=== Source material ===
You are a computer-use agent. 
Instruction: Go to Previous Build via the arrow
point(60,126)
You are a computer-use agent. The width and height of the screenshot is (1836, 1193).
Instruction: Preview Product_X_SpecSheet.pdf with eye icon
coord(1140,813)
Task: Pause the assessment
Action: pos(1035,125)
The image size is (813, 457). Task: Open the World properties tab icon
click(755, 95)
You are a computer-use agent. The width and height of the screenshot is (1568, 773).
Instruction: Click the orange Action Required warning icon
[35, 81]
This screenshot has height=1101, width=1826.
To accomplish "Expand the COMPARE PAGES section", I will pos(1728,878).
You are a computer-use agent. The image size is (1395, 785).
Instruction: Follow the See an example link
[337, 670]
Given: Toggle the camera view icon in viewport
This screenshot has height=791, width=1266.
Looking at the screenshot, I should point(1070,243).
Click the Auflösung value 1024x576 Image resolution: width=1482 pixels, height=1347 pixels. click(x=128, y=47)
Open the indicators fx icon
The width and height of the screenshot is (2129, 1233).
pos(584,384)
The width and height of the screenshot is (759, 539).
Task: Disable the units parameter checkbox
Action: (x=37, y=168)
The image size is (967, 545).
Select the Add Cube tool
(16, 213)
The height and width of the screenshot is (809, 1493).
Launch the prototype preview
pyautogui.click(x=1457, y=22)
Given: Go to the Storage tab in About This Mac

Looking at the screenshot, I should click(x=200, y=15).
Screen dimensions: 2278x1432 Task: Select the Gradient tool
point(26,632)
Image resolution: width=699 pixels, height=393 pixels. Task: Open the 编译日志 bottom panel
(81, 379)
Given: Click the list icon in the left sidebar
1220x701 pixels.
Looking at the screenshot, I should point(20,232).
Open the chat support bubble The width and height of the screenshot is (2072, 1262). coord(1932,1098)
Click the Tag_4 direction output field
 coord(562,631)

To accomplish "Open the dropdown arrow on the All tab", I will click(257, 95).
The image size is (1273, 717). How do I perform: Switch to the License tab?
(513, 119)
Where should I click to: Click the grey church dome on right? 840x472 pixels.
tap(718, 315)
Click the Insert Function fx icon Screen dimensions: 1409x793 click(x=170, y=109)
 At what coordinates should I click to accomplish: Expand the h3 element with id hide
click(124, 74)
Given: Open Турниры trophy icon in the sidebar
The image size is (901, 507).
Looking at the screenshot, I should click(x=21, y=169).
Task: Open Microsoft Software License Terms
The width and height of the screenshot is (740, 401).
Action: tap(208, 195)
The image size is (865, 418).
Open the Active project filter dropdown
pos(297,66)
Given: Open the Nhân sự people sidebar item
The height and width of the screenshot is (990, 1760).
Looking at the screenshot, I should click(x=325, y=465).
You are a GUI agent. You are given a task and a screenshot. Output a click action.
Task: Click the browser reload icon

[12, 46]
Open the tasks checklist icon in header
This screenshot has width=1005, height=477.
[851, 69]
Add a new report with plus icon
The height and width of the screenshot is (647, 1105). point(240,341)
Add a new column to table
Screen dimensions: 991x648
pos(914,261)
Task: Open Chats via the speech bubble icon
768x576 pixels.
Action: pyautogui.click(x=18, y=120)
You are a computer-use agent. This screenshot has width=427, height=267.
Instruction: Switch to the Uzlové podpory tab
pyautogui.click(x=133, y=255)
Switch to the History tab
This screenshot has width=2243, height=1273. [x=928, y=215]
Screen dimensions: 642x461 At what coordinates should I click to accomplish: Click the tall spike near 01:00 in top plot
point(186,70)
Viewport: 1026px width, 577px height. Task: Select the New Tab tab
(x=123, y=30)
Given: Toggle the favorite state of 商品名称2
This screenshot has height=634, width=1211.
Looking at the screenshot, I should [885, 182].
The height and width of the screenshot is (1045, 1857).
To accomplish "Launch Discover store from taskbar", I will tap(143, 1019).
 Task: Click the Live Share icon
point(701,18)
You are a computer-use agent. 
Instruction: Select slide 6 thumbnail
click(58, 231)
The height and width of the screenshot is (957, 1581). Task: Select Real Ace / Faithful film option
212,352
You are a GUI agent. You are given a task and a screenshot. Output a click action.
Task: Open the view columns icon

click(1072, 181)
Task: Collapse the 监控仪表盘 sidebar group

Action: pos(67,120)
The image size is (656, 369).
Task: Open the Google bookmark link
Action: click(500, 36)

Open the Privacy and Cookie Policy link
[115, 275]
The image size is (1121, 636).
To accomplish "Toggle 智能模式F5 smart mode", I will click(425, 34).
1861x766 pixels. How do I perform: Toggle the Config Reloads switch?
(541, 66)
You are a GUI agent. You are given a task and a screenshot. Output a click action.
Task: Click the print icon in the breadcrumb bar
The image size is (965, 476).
===
### Your objective:
Print the data in full, with each line exactly as given.

### The completed task:
You are a computer-use agent. 
Instruction: Go to Previous Build via the arrow
point(60,126)
You are a computer-use agent. The width and height of the screenshot is (1836, 1193).
Instruction: Preview Product_X_SpecSheet.pdf with eye icon
coord(1140,813)
Task: Pause the assessment
Action: pos(1035,125)
The image size is (813, 457). Task: Open the World properties tab icon
click(755, 95)
You are a computer-use agent. The width and height of the screenshot is (1568, 773).
Instruction: Click the orange Action Required warning icon
[35, 81]
This screenshot has height=1101, width=1826.
To accomplish "Expand the COMPARE PAGES section", I will pos(1728,878).
You are a computer-use agent. The image size is (1395, 785).
Instruction: Follow the See an example link
[337, 670]
Given: Toggle the camera view icon in viewport
This screenshot has height=791, width=1266.
Looking at the screenshot, I should point(1070,243).
Click the Auflösung value 1024x576 Image resolution: width=1482 pixels, height=1347 pixels. click(x=128, y=47)
Open the indicators fx icon
The width and height of the screenshot is (2129, 1233).
pos(584,384)
The width and height of the screenshot is (759, 539).
Task: Disable the units parameter checkbox
Action: (x=37, y=168)
The image size is (967, 545).
Select the Add Cube tool
(16, 213)
The height and width of the screenshot is (809, 1493).
Launch the prototype preview
pyautogui.click(x=1457, y=22)
Given: Go to the Storage tab in About This Mac

Looking at the screenshot, I should click(x=200, y=15).
Screen dimensions: 2278x1432 Task: Select the Gradient tool
point(26,632)
Image resolution: width=699 pixels, height=393 pixels. Task: Open the 编译日志 bottom panel
(81, 379)
Given: Click the list icon in the left sidebar
1220x701 pixels.
Looking at the screenshot, I should point(20,232).
Open the chat support bubble The width and height of the screenshot is (2072, 1262). coord(1932,1098)
Click the Tag_4 direction output field
 coord(562,631)

To accomplish "Open the dropdown arrow on the All tab", I will click(257, 95).
The image size is (1273, 717). How do I perform: Switch to the License tab?
(513, 119)
Where should I click to: Click the grey church dome on right? 840x472 pixels.
tap(718, 315)
Click the Insert Function fx icon Screen dimensions: 1409x793 click(x=170, y=109)
 At what coordinates should I click to accomplish: Expand the h3 element with id hide
click(124, 74)
Given: Open Турниры trophy icon in the sidebar
The image size is (901, 507).
Looking at the screenshot, I should click(x=21, y=169).
Task: Open Microsoft Software License Terms
The width and height of the screenshot is (740, 401).
Action: tap(208, 195)
The image size is (865, 418).
Open the Active project filter dropdown
pos(297,66)
Given: Open the Nhân sự people sidebar item
The height and width of the screenshot is (990, 1760).
Looking at the screenshot, I should click(x=325, y=465).
You are a GUI agent. You are given a task and a screenshot. Output a click action.
Task: Click the browser reload icon

[12, 46]
Open the tasks checklist icon in header
This screenshot has width=1005, height=477.
[851, 69]
Add a new report with plus icon
The height and width of the screenshot is (647, 1105). point(240,341)
Add a new column to table
Screen dimensions: 991x648
pos(914,261)
Task: Open Chats via the speech bubble icon
768x576 pixels.
Action: pyautogui.click(x=18, y=120)
You are a computer-use agent. This screenshot has width=427, height=267.
Instruction: Switch to the Uzlové podpory tab
pyautogui.click(x=133, y=255)
Switch to the History tab
This screenshot has width=2243, height=1273. [x=928, y=215]
Screen dimensions: 642x461 At what coordinates should I click to accomplish: Click the tall spike near 01:00 in top plot
point(186,70)
Viewport: 1026px width, 577px height. Task: Select the New Tab tab
(x=123, y=30)
Given: Toggle the favorite state of 商品名称2
This screenshot has height=634, width=1211.
Looking at the screenshot, I should [885, 182].
The height and width of the screenshot is (1045, 1857).
To accomplish "Launch Discover store from taskbar", I will tap(143, 1019).
 Task: Click the Live Share icon
point(701,18)
You are a computer-use agent. 
Instruction: Select slide 6 thumbnail
click(58, 231)
The height and width of the screenshot is (957, 1581). Task: Select Real Ace / Faithful film option
212,352
You are a GUI agent. You are given a task and a screenshot. Output a click action.
Task: Open the view columns icon

click(1072, 181)
Task: Collapse the 监控仪表盘 sidebar group

Action: pos(67,120)
The image size is (656, 369).
Task: Open the Google bookmark link
Action: click(500, 36)

Open the Privacy and Cookie Policy link
[115, 275]
The image size is (1121, 636).
To accomplish "Toggle 智能模式F5 smart mode", I will click(425, 34).
1861x766 pixels. How do I perform: Toggle the Config Reloads switch?
(541, 66)
You are a GUI agent. You are given a task and a screenshot. Output a click action.
Task: Click the print icon in the breadcrumb bar
The image size is (965, 476).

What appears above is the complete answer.